But Cosmo, is of course a big contradiction. Right next to the ubiquitous cigarette as emancipation Virginia Slims ad, is an article by feminist novelist and critic Elizabeth Janeway that boldly declares: “Not womankind but the weak among men and women alike–the subordinate, the submissive, the symbolically raped  are THE REAL SECOND SEX.”

As my students so often, so lamentably write, “This really caught my attention,” because of a section in “Jaws” that is just eye-rollingly absurd or downright offensive depending on your point of view. Will a 2014 audience understand the insane ridiculousness of Ellen declaring that her only sexual fantasy is “The usual. You know, rape,” and that her “date” Matt Hooper can barely stop drooling as he asks, “Is it a black man?” I tend to read a long entertaining disclaimer at the beginning of the reading just in case.

Maybe I should just read this article instead.

I like Janeway’s honest analysis of the psychological threat of and “visceral reaction” to the Woman’s Movement. Janeway explains that dividing the power structure of the world by sex binds men both the powerful and influential and the weak together by virtue of their anatomy. But if women are suddenly to be seen as equal to men, it sends a message to men that they can expect to be treated like women—as objects and others, not doers, but those to whom something is done:

“Closing the male/female split means a drastic rearrangement of the barriers between the weak and the powerful…the weak become the second sex–subordinate, submissive, subject to rape. (Though in our society the fear of rape by men of menus not often acknowledged, it exists, and the underlying premise is quite clear: if power has no bounds, it will extend to physical misuse. The paradigmatic act of the powerful, performed up on the weak is rape.)

_Stored data_
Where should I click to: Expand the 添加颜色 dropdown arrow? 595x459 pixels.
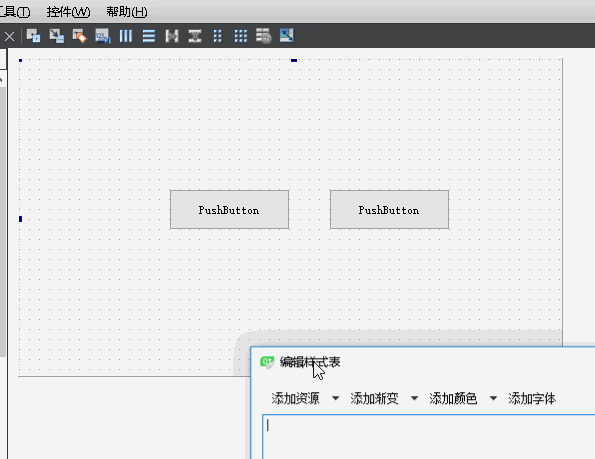coord(493,398)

_Work request_
Carry the passage about Cosmo and Elizabeth Janeway's article forward from its final sentence. The listing comes from a separate source and is unrelated to the passage about Cosmo and Elizabeth Janeway.

_Task result_
Now, rape need not always be performed by force. Indeed, one of the charms of pornography is that it records session after session of guiltless rape in which the powerful are licensed to have their will of the weak because the weak “really like it that way.” Last Tango in Paris, the story of encounter between strangers offers a brilliant example of this theme. Only symbolic rape is present here, because the woman accepts subordination and asks for abuse, but we can regard it as psychologically equivalent to physical rape because the relationship  involves dominance of female by male to the point which society usually considers degrading. The heroine, who is not presented as a individual, but rather a mythic projection of “what they really like,” is deputized as wanting degradation and returning willingly to the male in order to receive it. In the end she can free herself only by violence, can win back her autonomy and reassert her identity only by killing him–leaving us with the moral that it is a law of nature for men to be dominant and the only means by which women can reverse this edict is murder. In other words, equality is nonsense and women who ask for it are dangerous fools who end up slaughtering men.”

This last bit about women resorting to violence reminds me of ANOTHER (non-Ellen Brody) moment in “Jaws” when Officer Hendricks is at his desk reading a detective novel called “Deadly, I’m Yours,” as the phone rings (a missing person’s report: nude swimmer, Chrissie Watkins, the shark’s first victim): “the heroine, a girl named Whistling Dixie, was about to be raped by a motorcycle club. Hendricks let the phone ring until Miss Dixie castrated the first of her attackers with a linoleum knife she had secreted in her hair.”

Who would have thought when I sat in a tree in my Wrangler jeans, eating Apple Stix and trying to figure out the weirdo sex passages of this book that it would yield, so many years later, such a complicated feast of gender trouble? Reading Janeway’s article helped me entertain the possibility that Hooper’s titillation was only a projection,  a symptoms of a much deeper fear of subordination and identity loss. But I still wish Ellen had read this article before she met him for lunch.